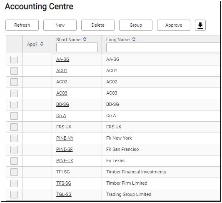This screenshot has width=222, height=203.
Task: Open the BB-SG short name link
Action: point(62,104)
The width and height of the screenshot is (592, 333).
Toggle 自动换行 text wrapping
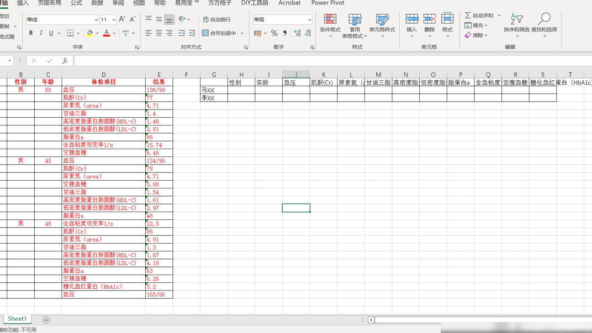217,20
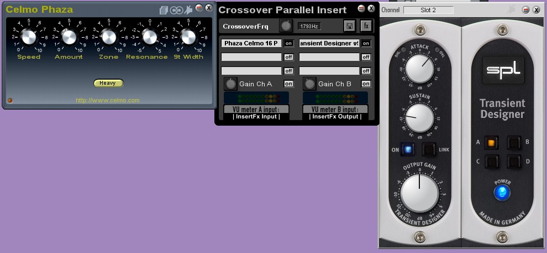Open the Phaza Celmo 16 P insert slot

tap(251, 43)
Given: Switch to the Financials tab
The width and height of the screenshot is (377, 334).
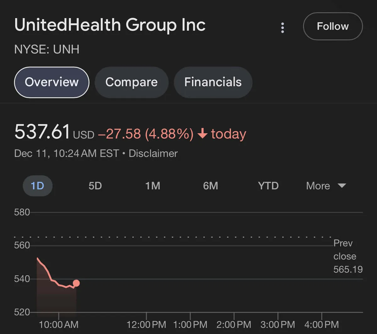Looking at the screenshot, I should 213,82.
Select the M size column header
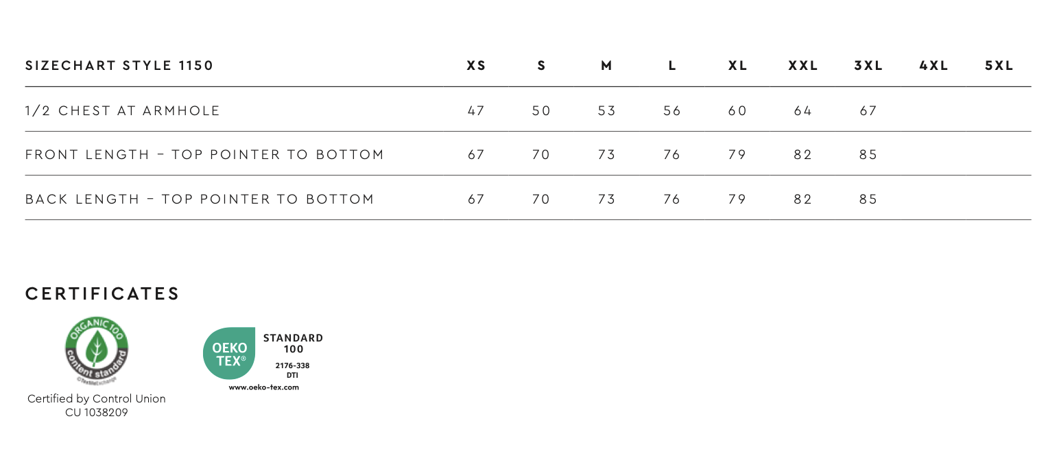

◆ ◆ ◆

■ WORK INSTRUCTIONS:
Only what runs from the line with "Given: Switch to the Financials tab" through the last line of the listing above belongs in the answer, set down exactly and free of pictures.

■ RESULT OF THIS EXERCISE:
Given: Switch to the Financials tab
The width and height of the screenshot is (377, 334).
Looking at the screenshot, I should 213,82.
Select the M size column header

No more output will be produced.